Há, claro, coisas que não mudam: Incal continua sendo uma grande releitura da trajetória do Tolo (no caso, Difool) pelos arcanos maiores do tarô. O tema é recorrente em seus principais filmes, em especial A Montanha Sagrada (mas também no menos conhecido O Ladrão do Arco-Íris).

Antes do Incal, segunda parte do tríptico, é um perfil do Tolo. Não mostra uma busca universal e grandiosa, e sim um personagem tentando encontrar a si mesmo, descobrindo que é capaz de amar, mas também de ser traído. Perdido em suas emoções, John patina mais do que avança.

Ele ainda não é um ser grandioso - nem poderia, porque esse será o tema de Incal. Sua luta contra o sistema dos Aristos e da Cocoloco não é, portanto, política, como se poderia suspeitar inicialmente; e sim individual, contra tudo que o reprime, que não o deixa sequer ver que é miserável.
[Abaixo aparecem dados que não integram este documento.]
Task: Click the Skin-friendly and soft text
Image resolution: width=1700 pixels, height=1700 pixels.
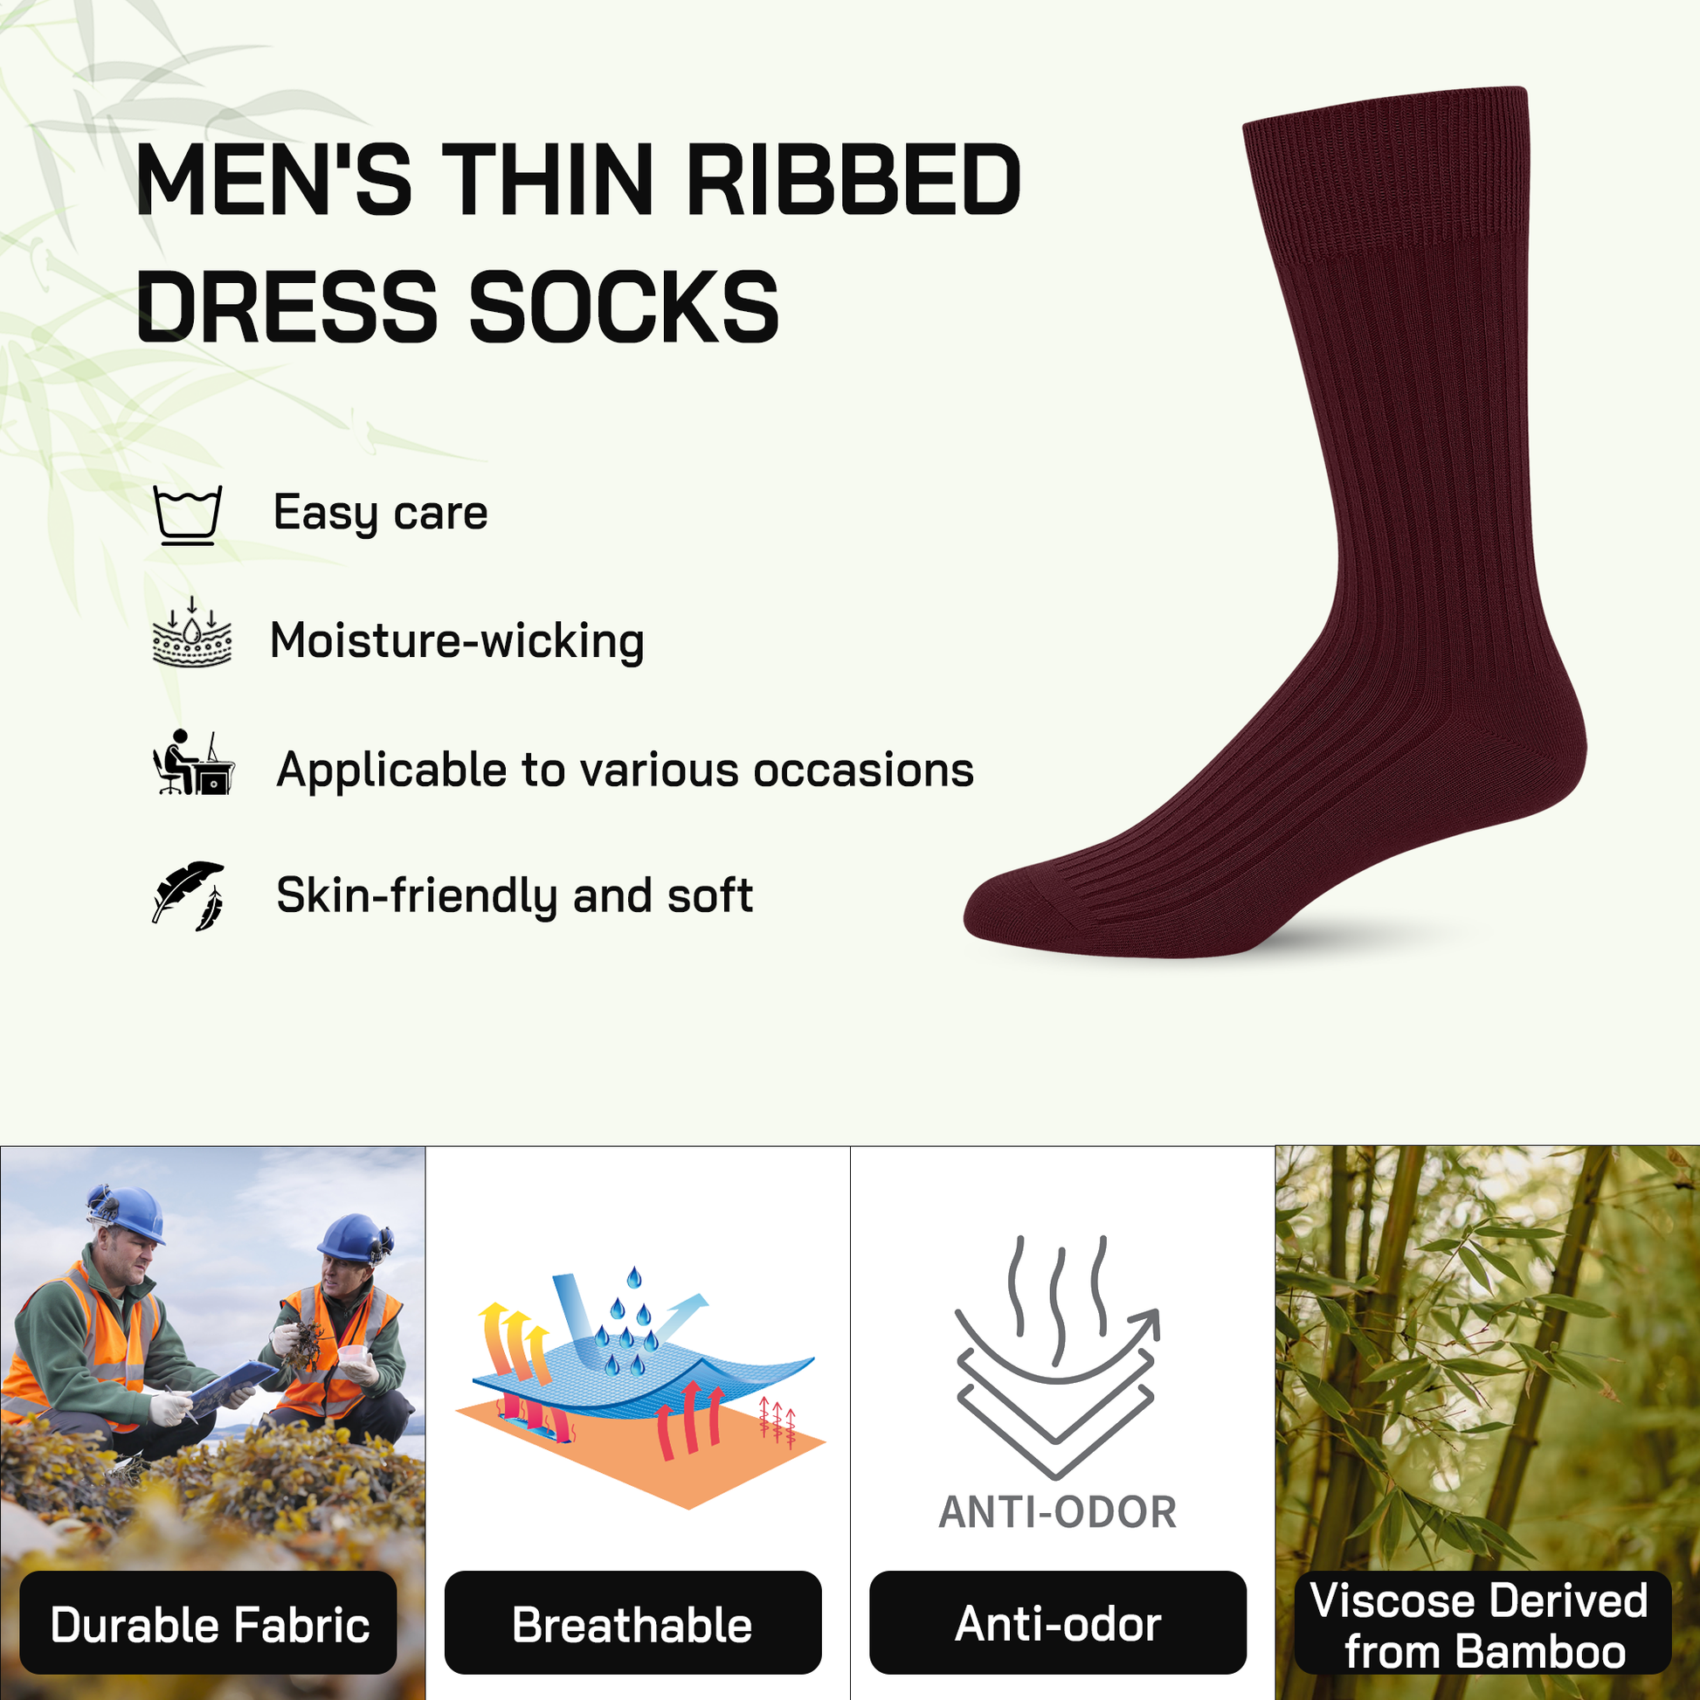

Pelo contrário, Antes do Incal já é uma obra grandiosa em si: combina ação com duas imaginações inventivas e poderosíssimas, que criam não só cenários fabulosos de ficção científica, mas também uma saga verdadeiramente humana.

É bem verdade que Janjetov não é Moebius, mas não faz mal: trata-se de outro grande artista, que vem evoluindo juntamente com Difool. É o que fica nítido quando se compara o começo da saga com o final deste volume, que já tem traços mais marcados, mesmo que ainda evoquem o mestre.

Editorialmente, o trabalho da Devir é louvável e meritório. Com mais de um ano de existência, antecipou-se mesmo à mostra do CCBB. Mas, desta vez, uma série de pequenos tropeços na revisão tira um pouco do brilho. Por exemplo: a frase "Eu te amo mais do que minha humanidade" está capenga (p. 12, o correto seria "mais do que à minha humanidade"), faltou o último "a" em "gostari" (p. 70) e escaparam um "mau humor" sem hífen e um "inte-0lecto" (p. 102, na entrevista de Jodorowsky).

Além disso, por todo o livro há termos específicos que foram traduzidos com hífen, como "tele-amigos" e "bio-matéria", quando o bom uso da língua portuguesa grafaria como "teleamigos" e "biomatéria". Pode ser meramente uma opção do tradutor, mas o motivo da escolha não fica claro.

Os erros são uma pena, sim, mas os percalços não tiram a importância nem a grandiosidade da obra de Jodorowsky. Com a redescoberta do autor provocada pelo festival, é natural que Incal e seus derivados entrem na onda. E, quando isso acontecer, o projeto da Devir há de ser consagrado com a importância que lhe é devida.